Lo trajeron de vuelta, se tambaleaba, estaba entierrado, con manchones rojos en el rostro y los pelos parados como un loco. No atendía razones y se insubordinó contra Juan Carlos, el jefe de la expedición. De pronto sacó su cortaplumas y quiso atacarlo. El antropólogo lo desarmó y lo abofeteó con dureza. Pierre se dejó caer de rodillas y dijo con voz entrecortada por los sollozos: “¡Yo quiero una Coca-Cola!”

Por fortuna, al día siguiente a las seis de la mañana, pasó un camión que iba a San Pedro y su conductor aceptó llevar a Pierre y su mujer y a Liliana, que los acompañaba. El apunado canadiense, muy rojo, tuvo que ir atrás, de pie en la tolva, apretujado entre abundantes viajeros. Liliana llevó en sus rodillas a dos guaguas, de una señora que viajaba atrás. Chantal respiraba a través de un pañuelo perfumado que mantenía delante de su diminuta nariz.

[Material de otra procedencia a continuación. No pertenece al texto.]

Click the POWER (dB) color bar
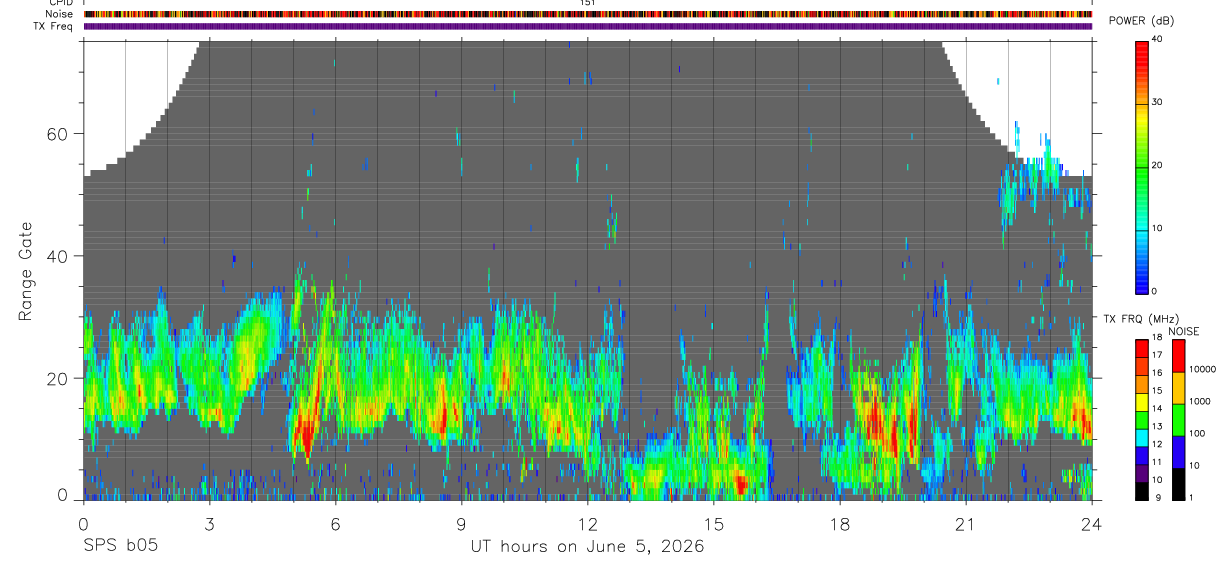This screenshot has height=567, width=1228. (1142, 166)
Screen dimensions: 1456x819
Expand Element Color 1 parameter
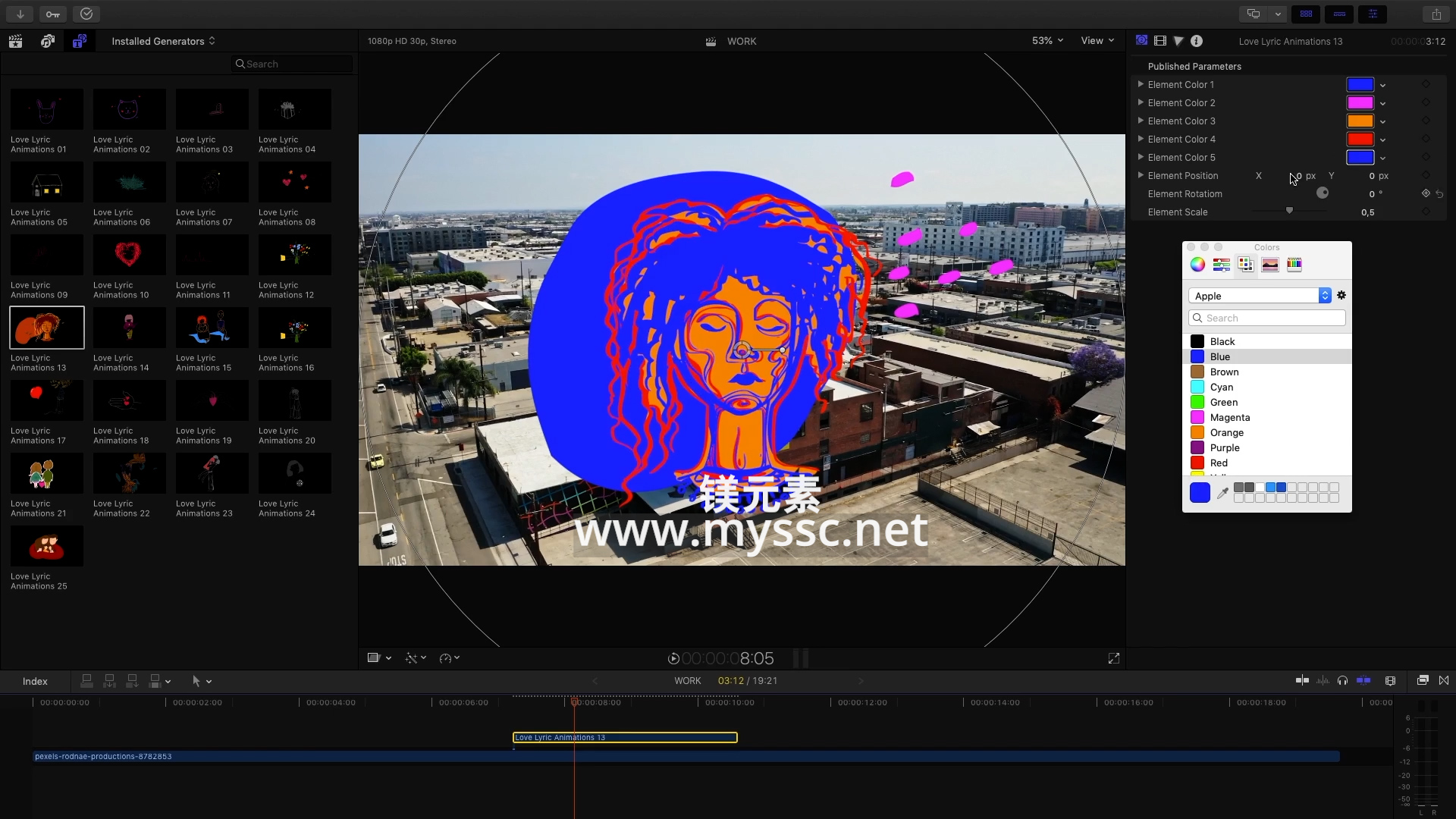pyautogui.click(x=1141, y=84)
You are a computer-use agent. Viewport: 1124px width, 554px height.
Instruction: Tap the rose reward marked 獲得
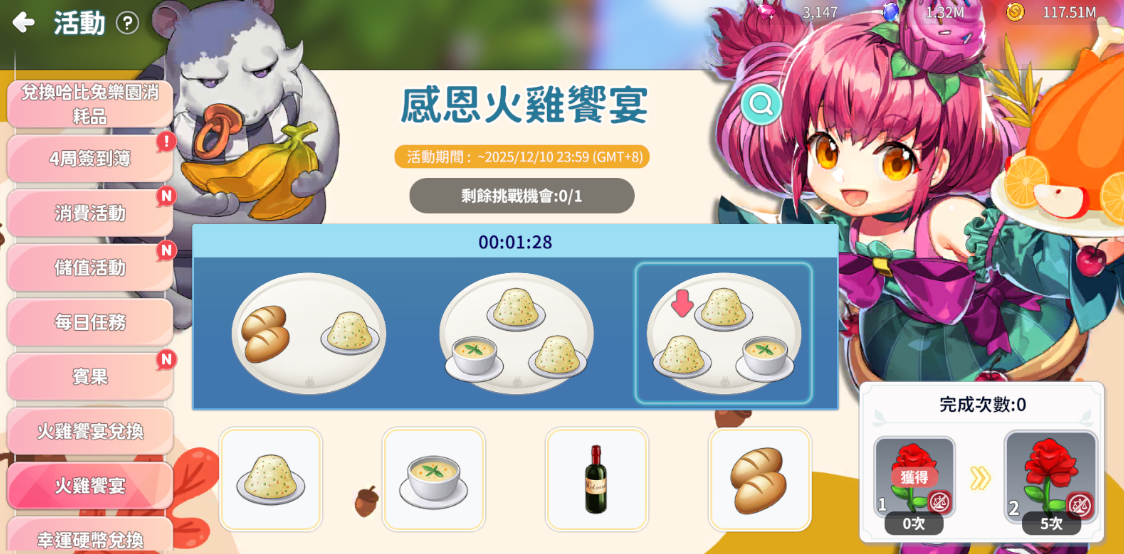point(914,484)
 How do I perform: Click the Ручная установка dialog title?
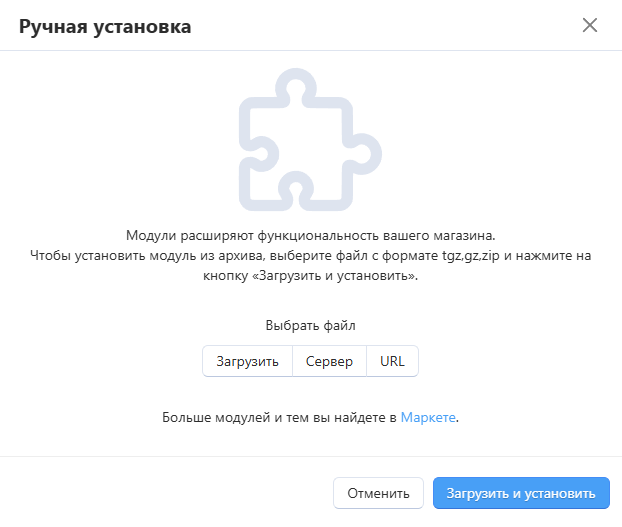105,27
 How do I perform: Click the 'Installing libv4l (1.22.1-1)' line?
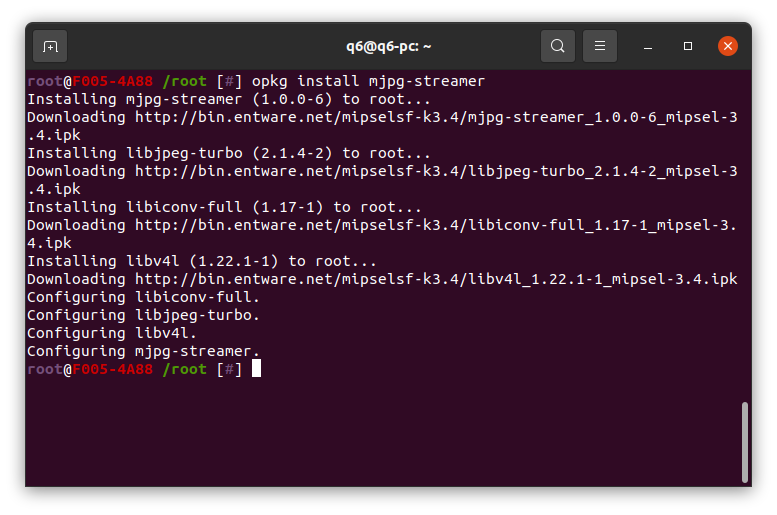click(201, 261)
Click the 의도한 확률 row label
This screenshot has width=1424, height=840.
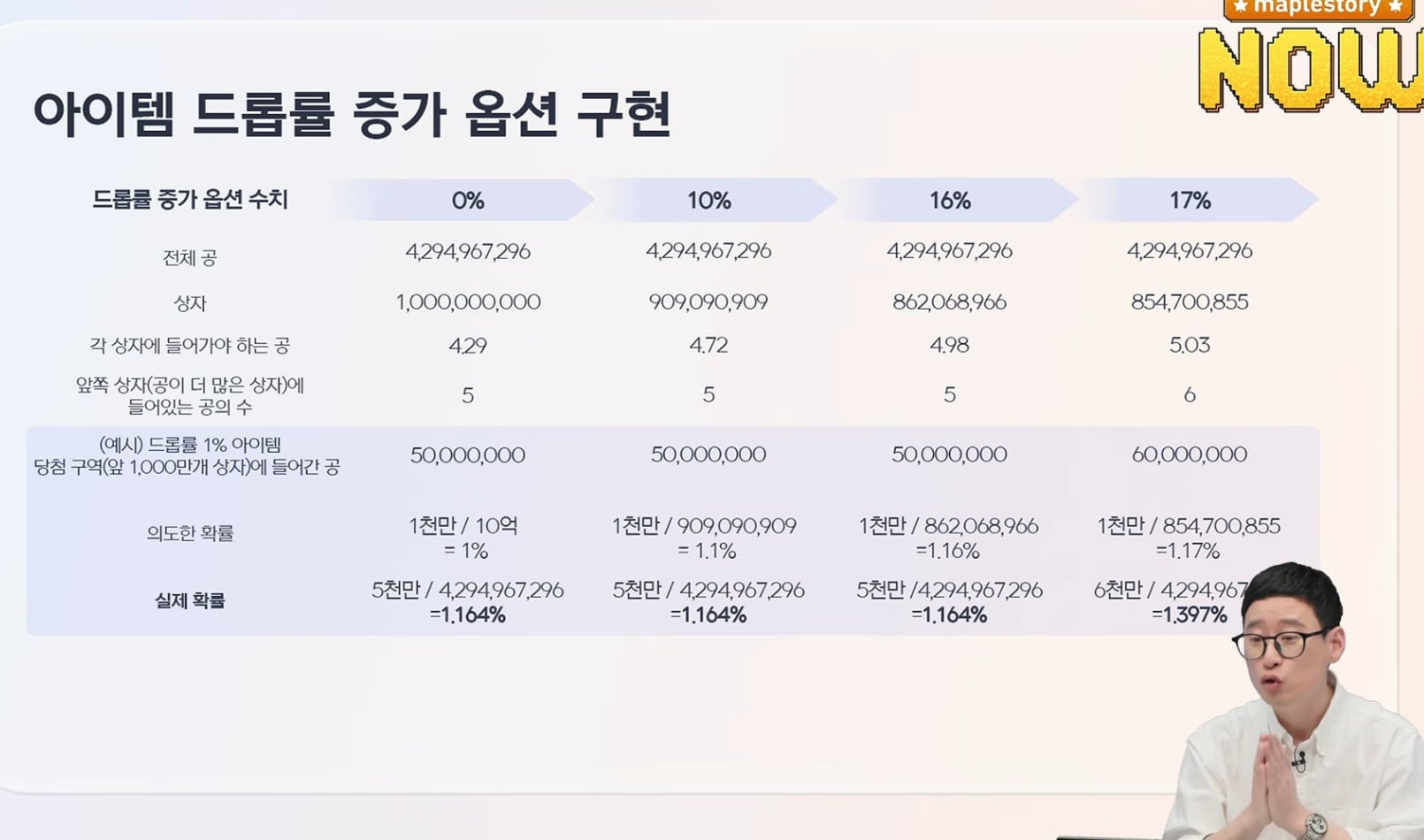coord(190,533)
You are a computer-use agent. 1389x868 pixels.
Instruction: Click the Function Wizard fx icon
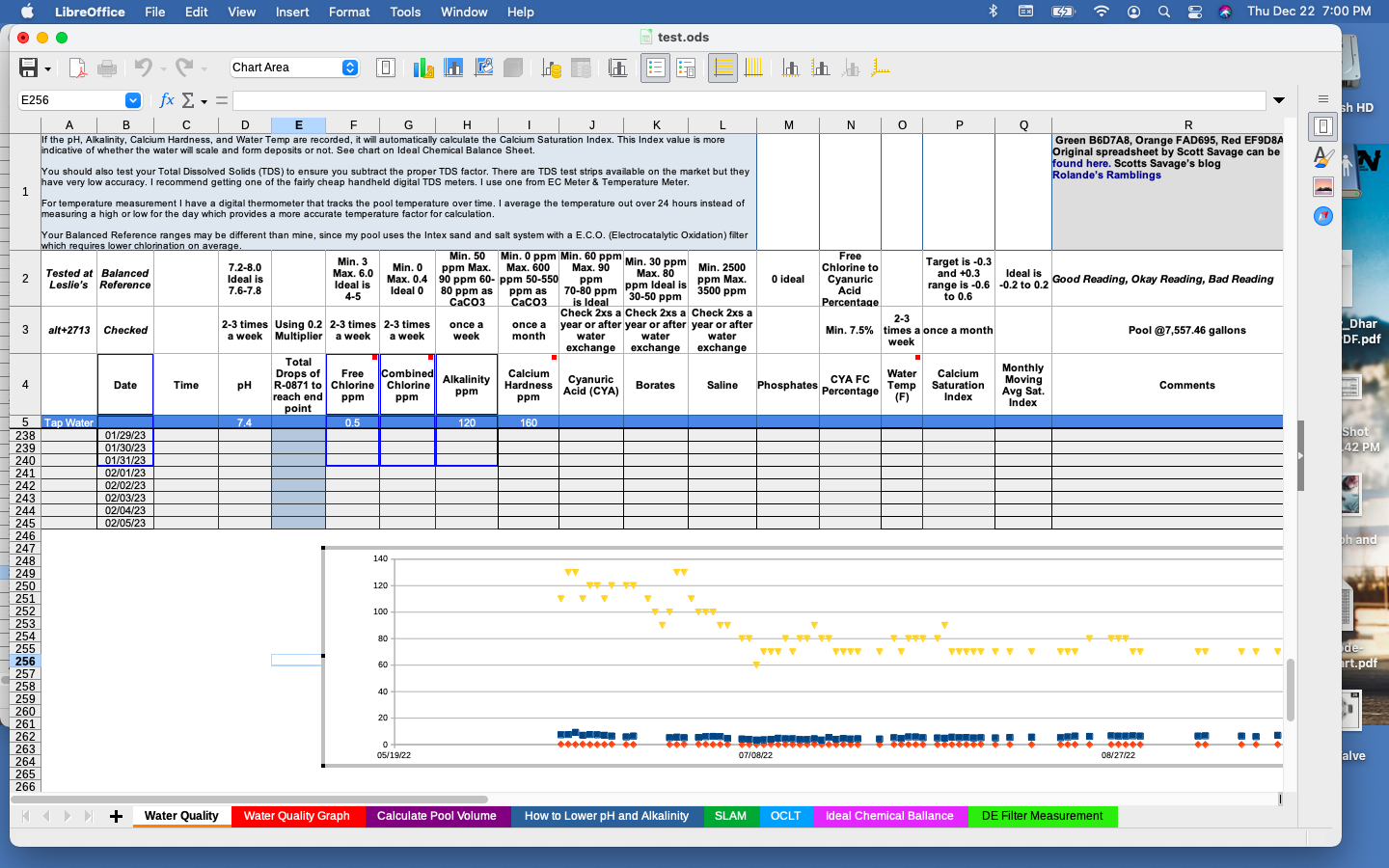click(x=166, y=100)
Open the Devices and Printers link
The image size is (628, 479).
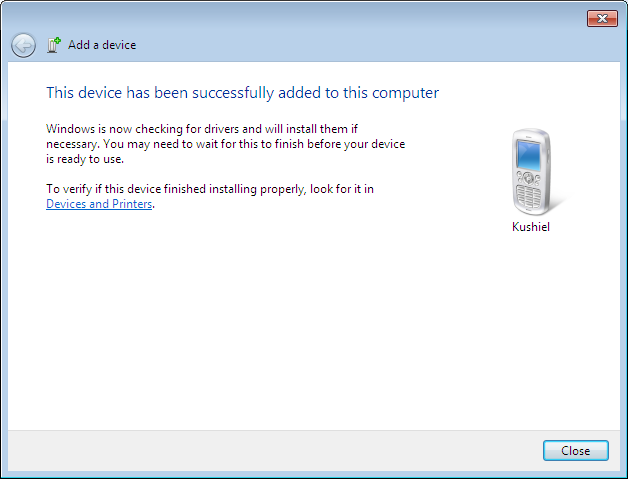(99, 204)
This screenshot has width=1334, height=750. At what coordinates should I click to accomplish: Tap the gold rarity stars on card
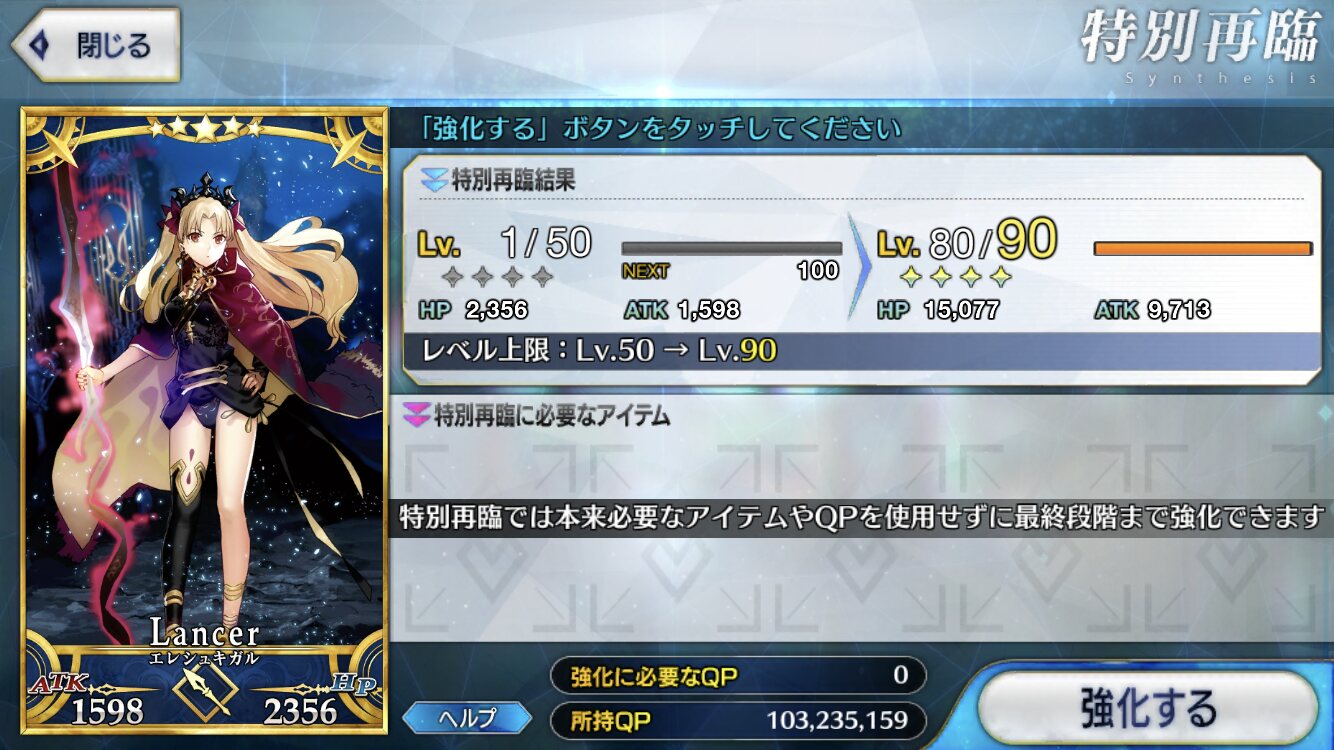(204, 127)
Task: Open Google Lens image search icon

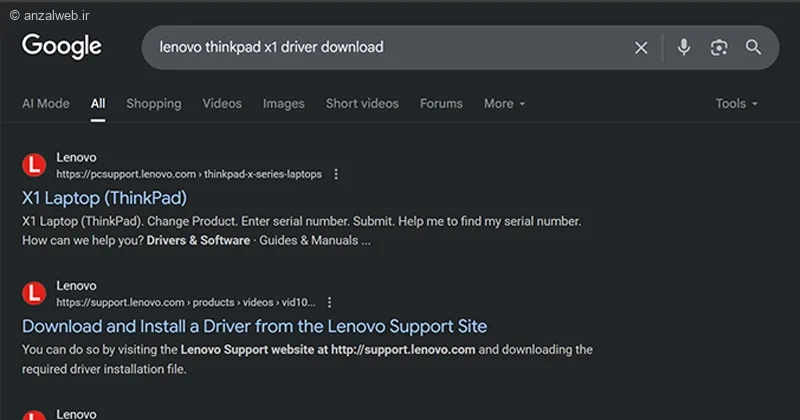Action: tap(719, 47)
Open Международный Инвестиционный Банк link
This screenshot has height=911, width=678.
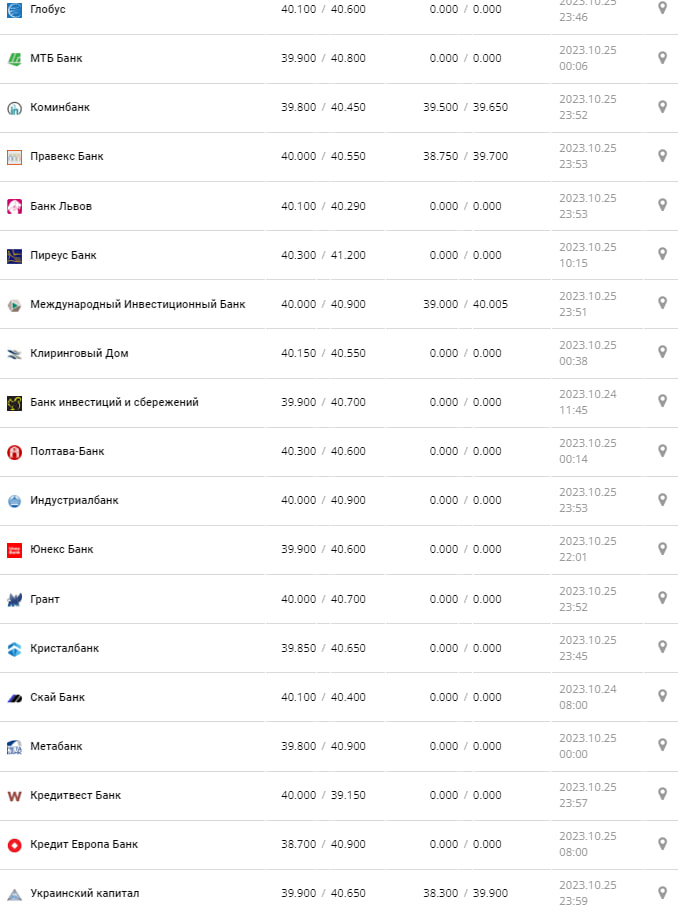point(137,304)
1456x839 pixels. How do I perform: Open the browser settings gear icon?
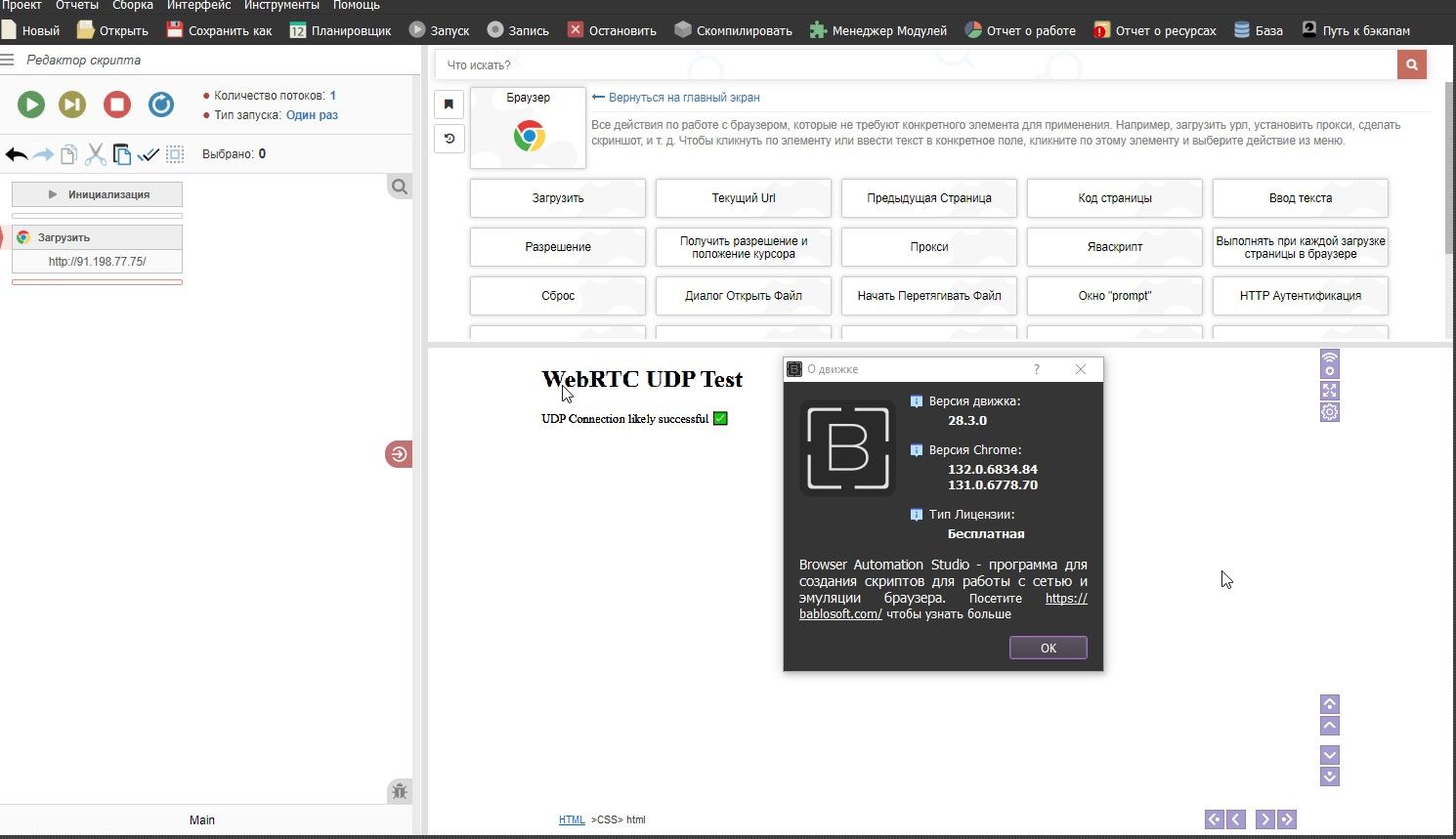pyautogui.click(x=1330, y=412)
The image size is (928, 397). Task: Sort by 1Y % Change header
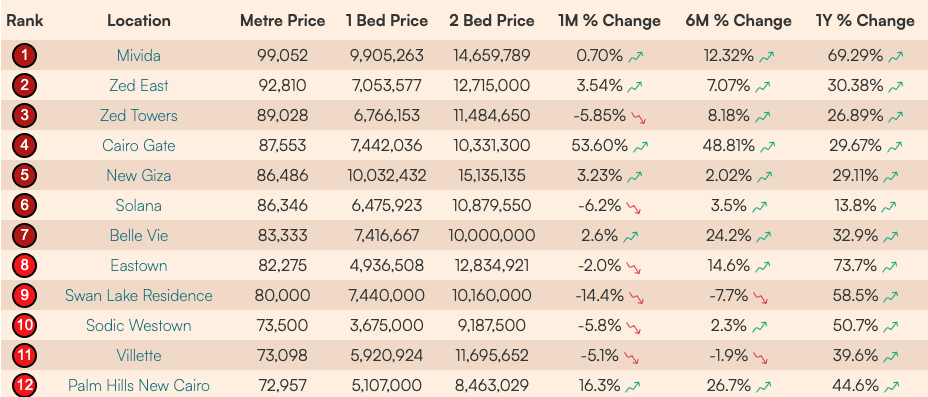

El camión hacía frecuentes escalas para que bajaran y subieran pasajeros. El viaje duró más de ocho horas. Cuando llegaron finalmente a San Pedro de Atacama y se sentaron en el restaurante de la plaza, el único en ese entonces, a beber numerosas coca-colas heladas, Chantal dijo: “Esta es una de las alegrías más grandes de mi vida. Como cuando llegué por primera vez a Nueva York”. Liliana los dejó instalados en la hostería con piscina y precios del primer mundo y emprendió el regreso el mismo día. La expedición llegó finalmente hasta Jujuy. Objetivo cumplido.

Juan Carlos se encontró con Pierre y Chantal unos años más tarde en un congreso internacional de arqueólogos. Les hizo un gesto de saludo desde lejos. No lo reconocieron. Después se enteró de que habían presentado un paper, muy elogiado, sobre la ruta de los arrieros atacameños a través de la Puna de Atacama.